ColumbiaDVMM / CDC

CDC: Convolutional-De-Convolutional Networks for Precise Temporal Action Localization in Untrimmed Videos
68 stars 18 forks source link

Some question about the training multi-label frames. #20

Closed cccorn closed 5 years ago

cccorn commented 6 years ago

First, very thank you for sharing the code. But i still have some questions about the paper and code: 1. I found that some frames in THUMOS14 validation set have multi label (e.g. CliffDiving and Diving or CricketBowling and CricketShot).
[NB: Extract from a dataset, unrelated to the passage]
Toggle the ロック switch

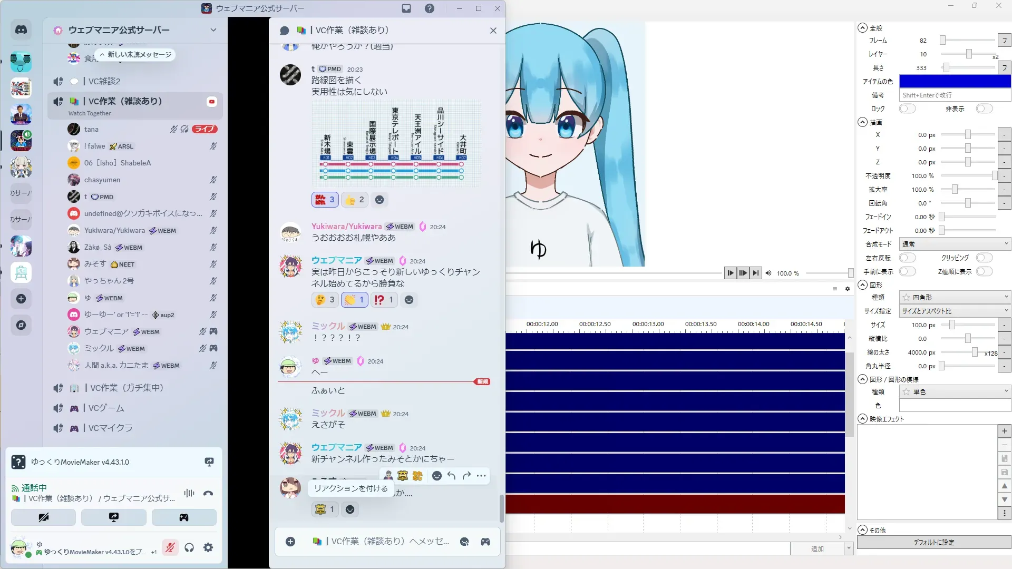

And i found the #2 has the same question, and you said you simply treat the the frames belong to diving but not cliffdiving as diving. But how did you treat the CricketBowling and CricketShot? 2. In your paper, the formula (3), you said the _zn stands for the ground truth class label for the n-th segment. Why is the label not frame-wise but segment-wise? Is it should be _zn(t) ? 3. In your paper, section 3.4 training data construction, you said only keep windows that have at least one frame belonging to actions. Do the actions class contain the Ambiguous? 4. In the code for evaluation, THUMOS14/eval/PreFrameLabeling/compute_framelevel_mAP.m, line 19-20:

% remove ambiguous
prob=prob(label_test(:,22)==0,:);
label_test=label_test(label_test(:,22)==0,:);

But I found the variable label_test that from the file multi-label-test.mat, is all zeros in the dimension 22, e.g.max(label_test(:,22))=0, So the code line 19-20 will do nothing. I think the ground truth label you provided should be wrong, exactly their are some ambiguous frames in the test video need to remove.